Task goal: Once the line containing "[Latest Sevilla News] (235, 1850)" is found in the data below, output that line and every line after it through the last, unchanged and with nothing else.

(Beginning of Data supplied)

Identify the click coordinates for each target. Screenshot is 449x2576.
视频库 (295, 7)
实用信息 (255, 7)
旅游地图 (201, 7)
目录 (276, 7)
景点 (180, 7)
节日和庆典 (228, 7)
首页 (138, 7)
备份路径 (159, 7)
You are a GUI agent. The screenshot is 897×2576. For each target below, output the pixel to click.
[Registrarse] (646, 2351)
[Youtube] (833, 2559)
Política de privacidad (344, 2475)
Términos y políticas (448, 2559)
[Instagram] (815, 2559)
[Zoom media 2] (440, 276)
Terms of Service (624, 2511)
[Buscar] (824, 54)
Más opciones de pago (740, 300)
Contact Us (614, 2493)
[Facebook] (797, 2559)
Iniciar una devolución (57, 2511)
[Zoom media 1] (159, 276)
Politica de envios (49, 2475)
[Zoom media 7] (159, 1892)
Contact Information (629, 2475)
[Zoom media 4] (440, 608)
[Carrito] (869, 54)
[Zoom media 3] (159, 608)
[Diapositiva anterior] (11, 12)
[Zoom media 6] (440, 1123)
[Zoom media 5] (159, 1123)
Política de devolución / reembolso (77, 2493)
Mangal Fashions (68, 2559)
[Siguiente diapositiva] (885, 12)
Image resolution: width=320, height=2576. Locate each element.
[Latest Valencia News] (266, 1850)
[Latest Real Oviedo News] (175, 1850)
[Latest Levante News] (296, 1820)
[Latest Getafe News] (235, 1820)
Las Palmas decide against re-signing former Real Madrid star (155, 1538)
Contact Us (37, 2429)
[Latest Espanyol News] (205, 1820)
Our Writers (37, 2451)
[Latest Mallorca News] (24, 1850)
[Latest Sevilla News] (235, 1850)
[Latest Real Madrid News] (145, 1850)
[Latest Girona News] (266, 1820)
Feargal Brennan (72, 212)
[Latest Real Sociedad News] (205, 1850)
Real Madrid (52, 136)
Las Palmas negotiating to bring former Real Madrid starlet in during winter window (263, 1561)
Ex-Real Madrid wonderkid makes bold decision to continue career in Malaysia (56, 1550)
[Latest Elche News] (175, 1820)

(End of Data supplied)

Result of this task:
[Latest Sevilla News] (235, 1850)
[Latest Real Madrid News] (145, 1850)
[Latest Girona News] (266, 1820)
Feargal Brennan (72, 212)
[Latest Real Sociedad News] (205, 1850)
Real Madrid (52, 136)
Las Palmas negotiating to bring former Real Madrid starlet in during winter window (263, 1561)
Ex-Real Madrid wonderkid makes bold decision to continue career in Malaysia (56, 1550)
[Latest Elche News] (175, 1820)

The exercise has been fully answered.